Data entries
= = = =

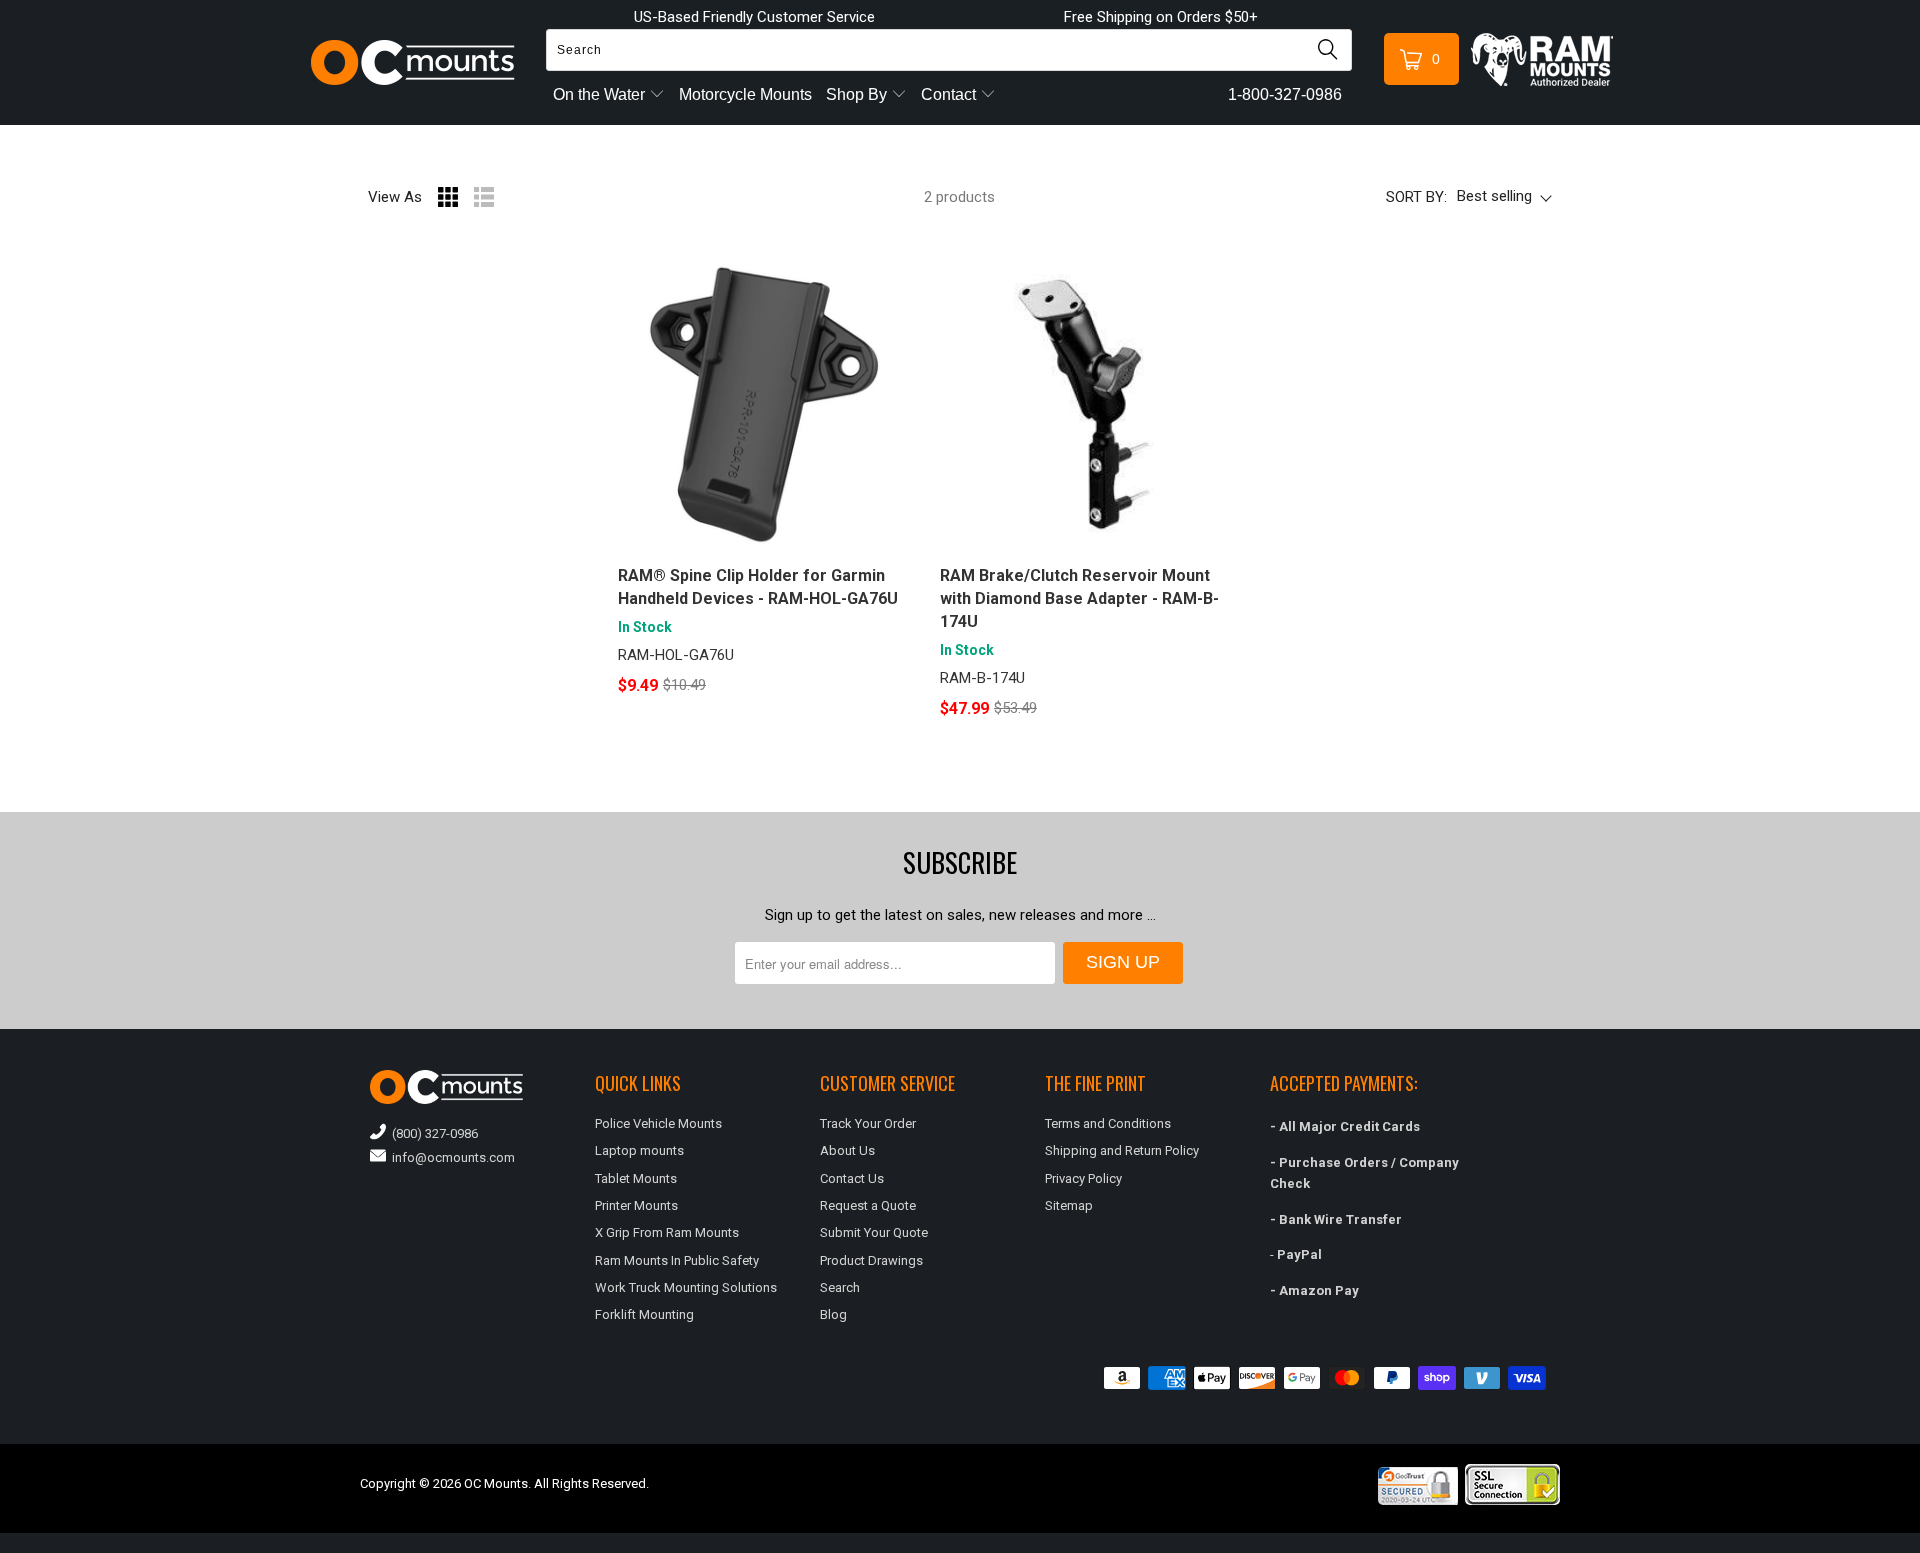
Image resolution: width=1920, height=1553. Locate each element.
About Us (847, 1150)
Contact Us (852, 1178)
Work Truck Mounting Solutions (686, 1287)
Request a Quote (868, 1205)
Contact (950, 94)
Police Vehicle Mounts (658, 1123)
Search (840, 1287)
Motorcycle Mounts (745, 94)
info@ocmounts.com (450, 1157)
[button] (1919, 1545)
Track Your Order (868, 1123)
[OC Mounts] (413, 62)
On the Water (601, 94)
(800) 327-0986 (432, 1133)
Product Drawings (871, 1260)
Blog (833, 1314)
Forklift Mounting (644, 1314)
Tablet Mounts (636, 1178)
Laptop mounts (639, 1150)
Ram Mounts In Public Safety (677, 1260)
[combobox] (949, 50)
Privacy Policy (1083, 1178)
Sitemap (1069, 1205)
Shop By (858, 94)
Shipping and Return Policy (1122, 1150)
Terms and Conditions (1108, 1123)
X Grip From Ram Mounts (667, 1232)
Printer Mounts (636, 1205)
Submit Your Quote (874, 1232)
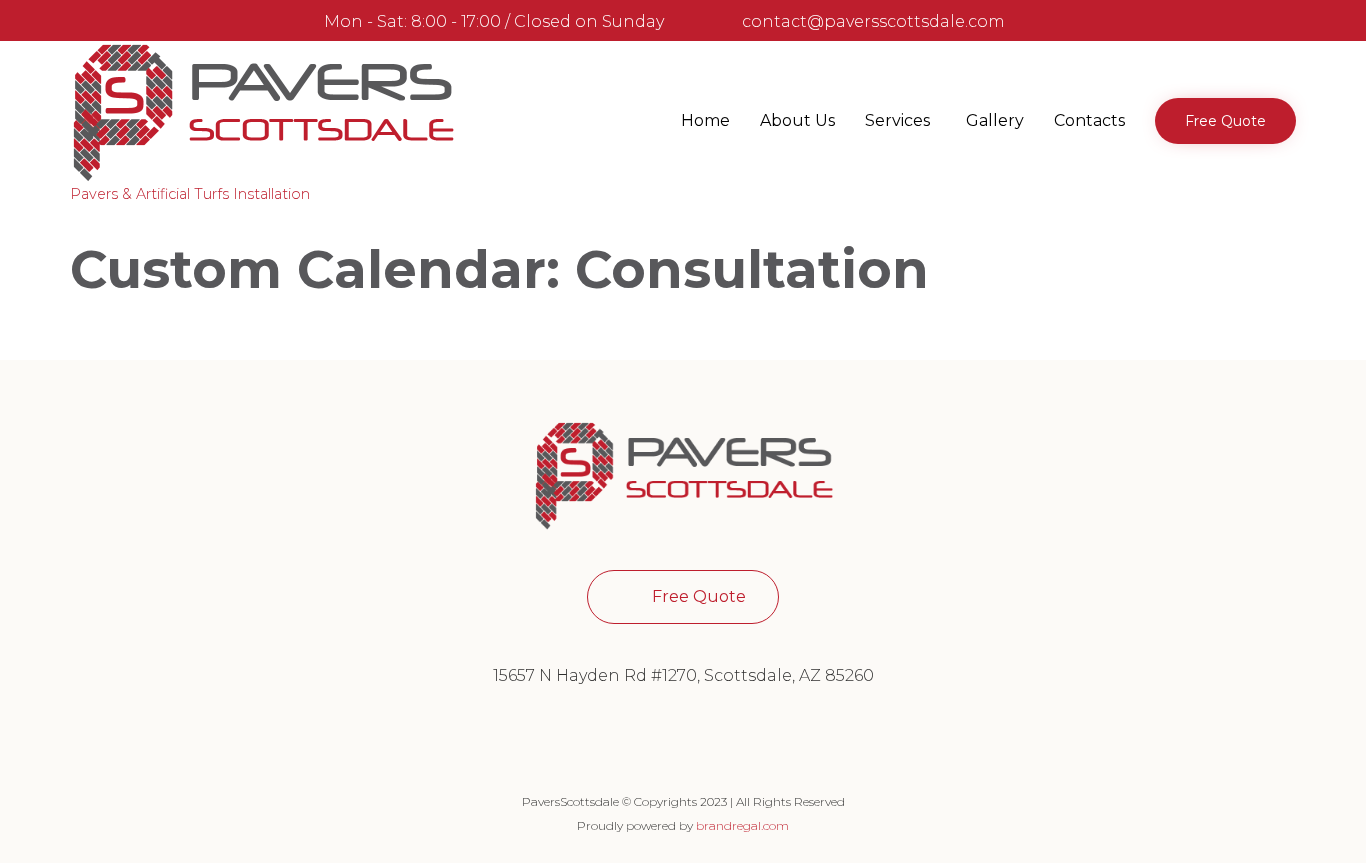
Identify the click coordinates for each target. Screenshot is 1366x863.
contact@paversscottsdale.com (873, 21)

= = = =

The lines from the one containing "Printer Mounts (636, 1205)" to the last line of the records, both included: print exactly those and nothing else, leaving out any pictures.

Printer Mounts (636, 1205)
Submit Your Quote (874, 1232)
Identify the click coordinates for each target. Screenshot is 1366x863.
contact@paversscottsdale.com (873, 21)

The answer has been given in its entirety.